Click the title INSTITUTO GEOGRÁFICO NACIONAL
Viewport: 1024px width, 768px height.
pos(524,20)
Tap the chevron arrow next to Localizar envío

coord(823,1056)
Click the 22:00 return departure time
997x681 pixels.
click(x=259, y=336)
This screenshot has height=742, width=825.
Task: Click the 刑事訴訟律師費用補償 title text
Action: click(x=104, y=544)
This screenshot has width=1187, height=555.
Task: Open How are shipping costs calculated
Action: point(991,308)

= = = = = = =

What needs to be done.
Output the records above in their entirety, exactly.

Output for this task.
Click the title INSTITUTO GEOGRÁFICO NACIONAL
Viewport: 1024px width, 768px height.
pos(524,20)
Tap the chevron arrow next to Localizar envío

coord(823,1056)
Click the 22:00 return departure time
997x681 pixels.
click(x=259, y=336)
This screenshot has height=742, width=825.
Task: Click the 刑事訴訟律師費用補償 title text
Action: click(x=104, y=544)
This screenshot has width=1187, height=555.
Task: Open How are shipping costs calculated
Action: point(991,308)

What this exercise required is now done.